“Now when they heard this, they were cut to the quick, and they began gnashing their teeth at him. But being full of the Holy Spirit, he gazed intently into heaven and saw the glory of God, and Jesus standing at the right hand of God; and he said, ‘Behold, I see the heavens opened up and the Son of Man standing at the right hand of God.’ But they cried out with a loud voice, and covered their ears and rushed at him with one impulse. When they had driven him out of the city, they began stoning him; and the witnesses laid aside their robes at the feet of a young man named Saul. They went on stoning Stephen as he called on the Lord and said, ‘Lord Jesus, receive my spirit!’ Then falling on his knees, he cried out with a loud voice, ‘Lord, do not hold this sin against them!’ Having said this, he fell asleep.” (Acts 7:54-60).

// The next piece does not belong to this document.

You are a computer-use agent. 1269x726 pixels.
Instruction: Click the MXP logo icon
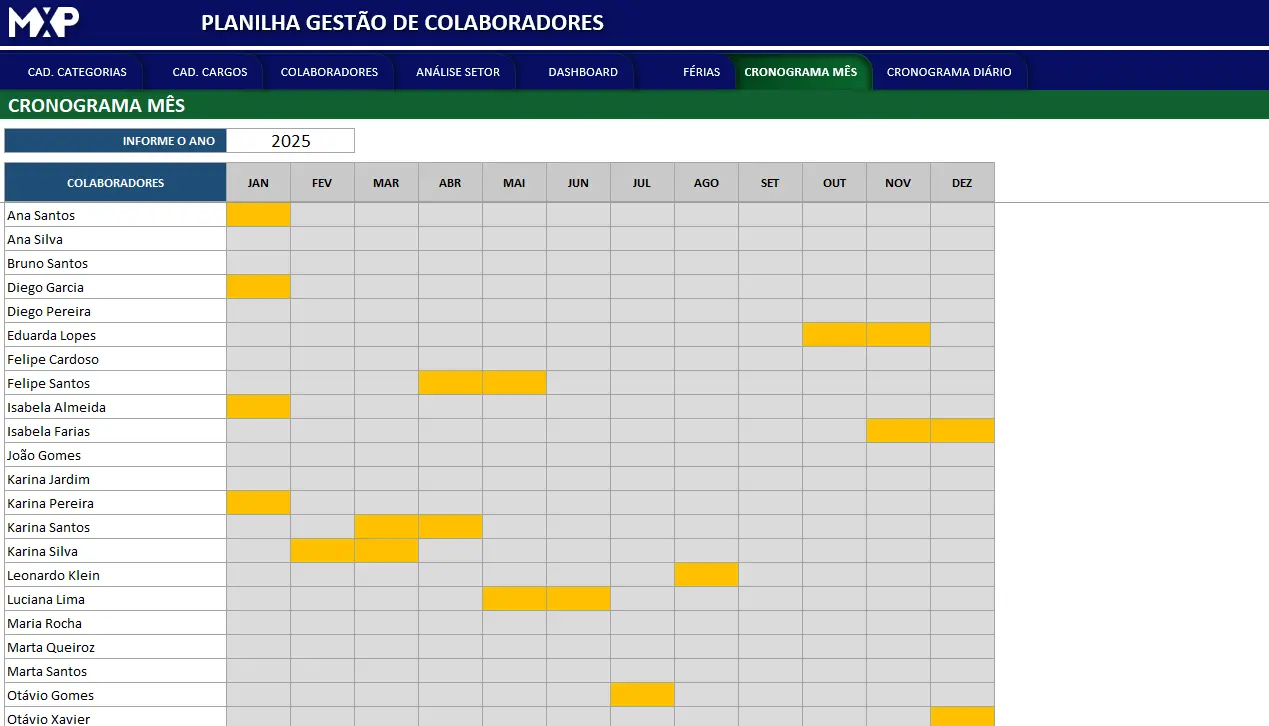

“Now when they heard this,” that is, the whole of Stephen’s defense of Christ and God’s judgment against the people, “they were cut to the quick.” Literally, “they were sawn asunder to the heart,” just as they were in Acts 5:33. Absent the grace of God, they were agitated, stirred to anger and boiled with animosity. Only this time, there was no one to restrain them. They carried out the murder that was in their hearts according to their natures.
We like to think that we are free, but we are only free within the limits of our nature. Even the good we do is tainted by our sin. Thus, Jesus taught that the world cannot receive the Spirit of truth (Jn. 14:17). Likewise, Paul wrote, “But a natural man does not accept the things of the Spirit of God, for they are foolishness to him; and he cannot understand them, because they are spiritually appraised” (1Cor. 2:14). So, in the darkness of their hearts, they lunged for Stephen, as jackals on the prey. “They began gnashing their teeth at him,” growling with hellish hatred.
The Spirit filled Stephen, showing him God’s glory and Jesus standing (the royal position of judgment) at His right hand. God gives His people grace to withstand great anguish. The world labors in vain to understand the gift of grace that often attends God’s children as they stand in the torrent of hell’s abuse. His peace certainly passes all human understanding. Even Christ’s disciples are often mystified by God’s overwhelming grace when they should cave before the flood of hostility heaped against them. And yet, Stephen “said,” that is, he spoke in an ordinary voice, not screaming hysterically as his plaintiffs did, and continued to make much of Christ: “Behold, I see the heavens opened up and the Son of Man standing at the right hand of God.”
Stephen’s accusers could bear no more of his love for Christ. Their hatred for Jesus drove them over the edge like the demon-possessed Gadarene pigs. Even though he used the more obscure term that Jesus favored for Himself, “Son of Man,” they all knew of Whom he meant. In a single, murderous reflex, propelled by bestial rage, they pounced on him and drove him out of the city gate where they began to stone him. The stones they cast weren’t little pebbles intended to irritate him. They were large enough to inflict serious damage, even to be fatal.
As an aside, Luke mentioned, without comment, a young man named Saul, whom readers would get to know later. Saul stood by, approving the slaughter of an innocent man, solely because of his faith in, love for, and witness to Christ.
The stoning of Stephen was no simple or sanitary procedure. Without delving into the gory details of stoning, suffice it to say that it was an inefficient form of execution – bloody and cruel, it took a good while to accomplish.
Even as his life ebbed away, Stephen displayed God’s grace in the torrent. He committed himself to the Lord Jesus as Christ had committed Himself to the Father. Then, he prayed for his murderers as Jesus had prayed for His.
Our natural tendency is to ask God to remove the hardship. The popular notion is that we should have all the treats and sweets we want and none of the bitters. If we just have enough faith, God will give us all the cookies we ask for. The Bible teaches us, though, that God is eternal, wise, and holy. He operates in a different economy than we do, He keeps a different timeline, and He pursues a different agenda than ours.
Perhaps, instead of seeking the removal of the trial, we should seek the grace to see God’s glory through the hurt. I’m daily more convinced that there’s coming another persecution in the life of the church. It might even be the final chapter in our history. I pray we’ll be ready.